The US Central Command said US forces would begin implementing the blockade of all maritime traffic entering and exiting Iranian ports at 10am ET (1400 GMT) today.
It would be ‘enforced impartially against vessels of all nations entering or departing Iranian ports and coastal areas, including all Iranian ports on the Arabian Gulf and Gulf of Oman’, a CENTCOM statement on X said.
US forces would not impede freedom of navigation for vessels transiting the Strait of Hormuz to and from non-Iranian ports, and additional information would be provided to commercial mariners through a formal notice prior to the start of the blockade, it said.

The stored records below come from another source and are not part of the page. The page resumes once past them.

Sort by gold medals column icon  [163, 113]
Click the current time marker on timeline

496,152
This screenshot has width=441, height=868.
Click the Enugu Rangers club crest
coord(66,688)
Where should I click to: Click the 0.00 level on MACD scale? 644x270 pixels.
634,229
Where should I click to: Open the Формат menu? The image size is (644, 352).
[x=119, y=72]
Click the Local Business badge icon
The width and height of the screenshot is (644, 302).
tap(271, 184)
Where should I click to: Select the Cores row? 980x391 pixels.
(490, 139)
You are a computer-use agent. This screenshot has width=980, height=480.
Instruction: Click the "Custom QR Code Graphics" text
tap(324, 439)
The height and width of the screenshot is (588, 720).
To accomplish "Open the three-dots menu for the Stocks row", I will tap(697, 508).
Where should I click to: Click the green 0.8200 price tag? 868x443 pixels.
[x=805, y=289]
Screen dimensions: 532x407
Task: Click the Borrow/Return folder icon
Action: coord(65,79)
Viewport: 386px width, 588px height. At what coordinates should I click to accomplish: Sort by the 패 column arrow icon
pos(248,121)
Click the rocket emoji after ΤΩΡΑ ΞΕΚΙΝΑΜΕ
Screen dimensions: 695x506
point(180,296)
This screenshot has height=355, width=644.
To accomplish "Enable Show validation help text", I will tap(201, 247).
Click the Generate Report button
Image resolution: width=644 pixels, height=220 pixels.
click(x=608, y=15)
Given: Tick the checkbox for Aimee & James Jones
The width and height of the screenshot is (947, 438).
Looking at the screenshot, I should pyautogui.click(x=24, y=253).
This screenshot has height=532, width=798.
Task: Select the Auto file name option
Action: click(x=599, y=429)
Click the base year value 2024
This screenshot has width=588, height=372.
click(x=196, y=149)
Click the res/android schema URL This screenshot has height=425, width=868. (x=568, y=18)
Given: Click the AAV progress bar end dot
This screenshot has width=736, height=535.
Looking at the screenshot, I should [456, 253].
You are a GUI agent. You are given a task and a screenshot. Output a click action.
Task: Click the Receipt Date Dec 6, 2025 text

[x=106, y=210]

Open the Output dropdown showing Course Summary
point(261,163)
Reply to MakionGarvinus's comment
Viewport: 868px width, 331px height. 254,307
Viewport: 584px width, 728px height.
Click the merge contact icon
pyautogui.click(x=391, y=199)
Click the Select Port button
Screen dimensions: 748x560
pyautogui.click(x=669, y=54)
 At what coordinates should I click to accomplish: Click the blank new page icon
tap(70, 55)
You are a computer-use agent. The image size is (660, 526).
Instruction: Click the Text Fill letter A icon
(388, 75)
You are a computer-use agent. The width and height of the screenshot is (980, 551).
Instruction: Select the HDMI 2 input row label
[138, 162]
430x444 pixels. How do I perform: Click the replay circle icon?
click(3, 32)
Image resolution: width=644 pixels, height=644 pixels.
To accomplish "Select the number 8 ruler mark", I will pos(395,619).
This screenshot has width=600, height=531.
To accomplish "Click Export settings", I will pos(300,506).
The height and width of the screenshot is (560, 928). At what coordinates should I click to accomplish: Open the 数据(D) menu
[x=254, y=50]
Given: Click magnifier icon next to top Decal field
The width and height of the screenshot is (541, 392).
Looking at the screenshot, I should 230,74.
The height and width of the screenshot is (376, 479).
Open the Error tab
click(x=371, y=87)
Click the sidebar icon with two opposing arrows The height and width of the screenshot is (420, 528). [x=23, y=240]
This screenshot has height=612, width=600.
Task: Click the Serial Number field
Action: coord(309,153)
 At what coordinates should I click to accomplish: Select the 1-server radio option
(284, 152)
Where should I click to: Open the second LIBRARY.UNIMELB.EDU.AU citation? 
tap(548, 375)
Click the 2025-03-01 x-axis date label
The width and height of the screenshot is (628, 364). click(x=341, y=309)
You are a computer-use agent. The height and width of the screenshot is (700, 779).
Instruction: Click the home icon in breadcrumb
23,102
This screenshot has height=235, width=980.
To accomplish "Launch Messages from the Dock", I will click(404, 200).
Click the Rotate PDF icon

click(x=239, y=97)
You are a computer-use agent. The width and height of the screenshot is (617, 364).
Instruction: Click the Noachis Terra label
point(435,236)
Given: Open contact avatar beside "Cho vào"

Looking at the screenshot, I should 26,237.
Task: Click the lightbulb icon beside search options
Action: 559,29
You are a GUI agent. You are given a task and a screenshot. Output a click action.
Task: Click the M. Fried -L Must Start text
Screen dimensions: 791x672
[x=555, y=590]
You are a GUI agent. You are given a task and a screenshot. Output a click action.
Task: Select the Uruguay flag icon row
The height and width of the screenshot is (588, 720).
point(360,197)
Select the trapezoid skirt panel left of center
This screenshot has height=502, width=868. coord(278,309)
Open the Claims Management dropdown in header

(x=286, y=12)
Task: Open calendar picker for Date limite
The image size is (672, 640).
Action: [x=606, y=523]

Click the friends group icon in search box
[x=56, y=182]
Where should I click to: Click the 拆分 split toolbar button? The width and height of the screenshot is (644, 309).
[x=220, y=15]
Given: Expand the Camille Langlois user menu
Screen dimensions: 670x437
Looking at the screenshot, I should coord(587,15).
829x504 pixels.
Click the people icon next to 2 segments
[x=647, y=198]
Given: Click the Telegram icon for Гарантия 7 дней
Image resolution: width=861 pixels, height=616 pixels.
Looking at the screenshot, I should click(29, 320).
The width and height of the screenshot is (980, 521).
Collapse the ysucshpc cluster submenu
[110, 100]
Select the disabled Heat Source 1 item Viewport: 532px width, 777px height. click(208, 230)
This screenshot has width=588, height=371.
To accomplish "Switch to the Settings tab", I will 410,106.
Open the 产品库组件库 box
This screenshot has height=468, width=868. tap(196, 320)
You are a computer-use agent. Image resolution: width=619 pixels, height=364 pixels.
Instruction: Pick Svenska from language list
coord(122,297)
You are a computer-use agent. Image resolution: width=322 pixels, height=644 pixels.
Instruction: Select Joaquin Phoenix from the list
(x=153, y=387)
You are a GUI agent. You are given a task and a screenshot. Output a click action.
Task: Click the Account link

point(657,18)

Trump also said in a post on Truth Social that the US would take action against every vessel in international waters that had paid a toll to Iran, and begin destroying mines that he said the Iranians had dropped in the strait, a choke point for about 20 per cent of global energy supplies that Iran has blocked.
“No one who pays an illegal toll will have safe passage on the high seas,” Trump wrote, adding: “Any Iranian who fires at us, or at peaceful vessels, will be BLOWN TO HELL!”
Iran’s Parliamentary Speaker Mohammad Baqer Qalibaf, who led his country’s delegation to the talks along with Foreign Minister Abbas Araqchi, said Trump’s new threats would have no effect on Iran.
“If you fight, we will fight, and if you come forward with logic, we will deal with logic,” he said, in comments carried by state media.
Six weeks of fighting has killed thousands, roiled the global economy and sent oil prices soaring as Iran prevented traffic through the strait.
Trump said yesterday that the price of oil and gas may remain high through November’s midterm elections, a rare acknowledgement of the potential political fallout from the war.
The dollar jumped against other major currencies yesterday, as investors sought the relative safety of the currency after the talks failed to yield a deal, plunging markets into a seventh week of uncertainty.
The weekend talks in Islamabad, which followed the announcement of a ceasefire last Tuesday, were the first direct US-Iranian meeting in more than a decade and the highest-level discussions since the 1979 Islamic Revolution.
“The bad news is that we have not reached an agreement, and I think that’s bad news for Iran much more than it’s bad news for the United States of America,” Vice President JD Vance, who headed the US delegation, said afterwards.
In an interview with Fox News after his post about the strait, Trump nevertheless said he believed Iran would continue to negotiate and called the discussions “very friendly”.